Best food sources: A wide variety of foods contain riboflavin, including fortified cereals, nonfat milk, eggs, almonds, spinach, broccoli, chicken, salmon, and beef.

 

Vitamin B6

Getting enough vitamin B6 during pregnancy is important for your baby's brain development and immune function. Some research suggests taking vitamin B6 may help reduce nausea and vomiting during pregnancy.

Pregnancy RDA: 1.9 milligrams. Unless your doctor prescribes vitamin B6, don't take more than 100 milligrams a day.

Best food sources: Fortified cereals, bananas, potatoes, chicken, salmon, spinach, hazelnuts, and vegetable juice.

 

Vitamin B12

Your body needs vitamin B12 to keep your blood cells and nerve cells working properly. Vitamin B12 also helps prevent megaloblastic anemia, which can make you feel weak and tired.

Pregnancy RDA: 2.6 micrograms. There is no recommended upper limit for vitamin B12.

Best food sources: Good sources of vitamin B12 include clams, mussels, crab, salmon, skim milk, beef, chicken, and turkey. It is also added to some breakfast cereals.

 

Vitamin C

Vitamin C helps increase the amount of iron your body absorbs from plant foods, aids in wound healing, and boosts your immunity. It also acts as an antioxidant by helping to protect your cells from damage. 

Pregnancy RDA: 85 milligrams. Don't take more than 2,000 milligrams a day.

Best food sources: Fruits and vegetables are the best sources of vitamin C. Some good choices include citrus fruits and citrus juice, sweet red peppers, green peppers, kiwifruit, strawberries, cantaloupe, tomatoes, and broccoli.

 

Vitamin D

Vitamin D helps you absorb calcium from food and builds strong bones. It also helps your muscles, nerves, and immune system work properly.

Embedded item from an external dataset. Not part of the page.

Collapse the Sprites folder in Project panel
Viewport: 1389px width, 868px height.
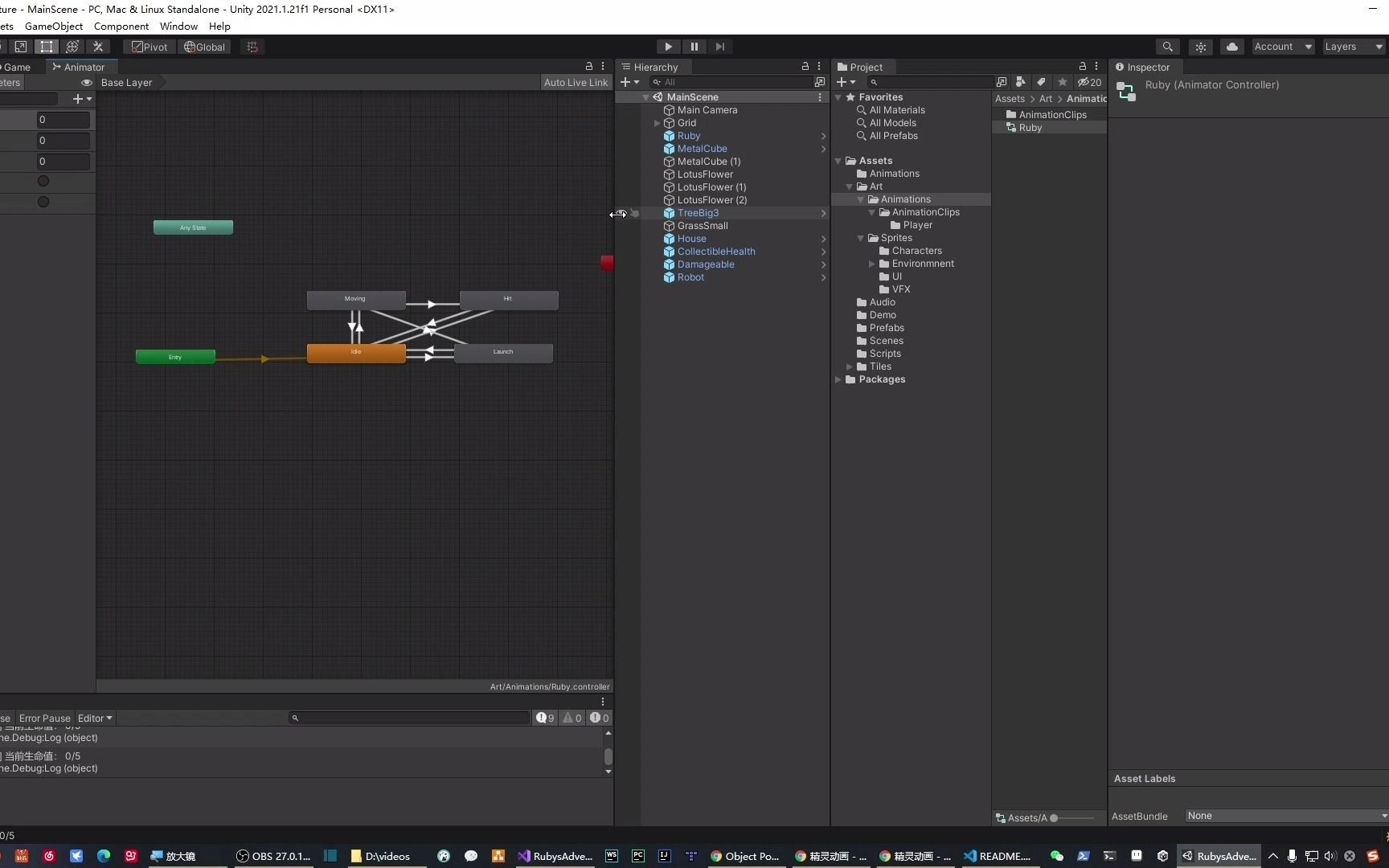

Pregnancy RDA: 600 International Units (IU) or 15 micrograms. Don't take more than 4,000 IU a day.

Best food sources: Your body makes vitamin D from exposure to the sun. But not everyone gets enough vitamin D this way, so it is important to also get vitamin D from food. Some good sources include salmon; tuna; beef liver; cheese; eggs; mushrooms; and fortified foods, such as cereals, milk, and some fruit juices and soy beverages.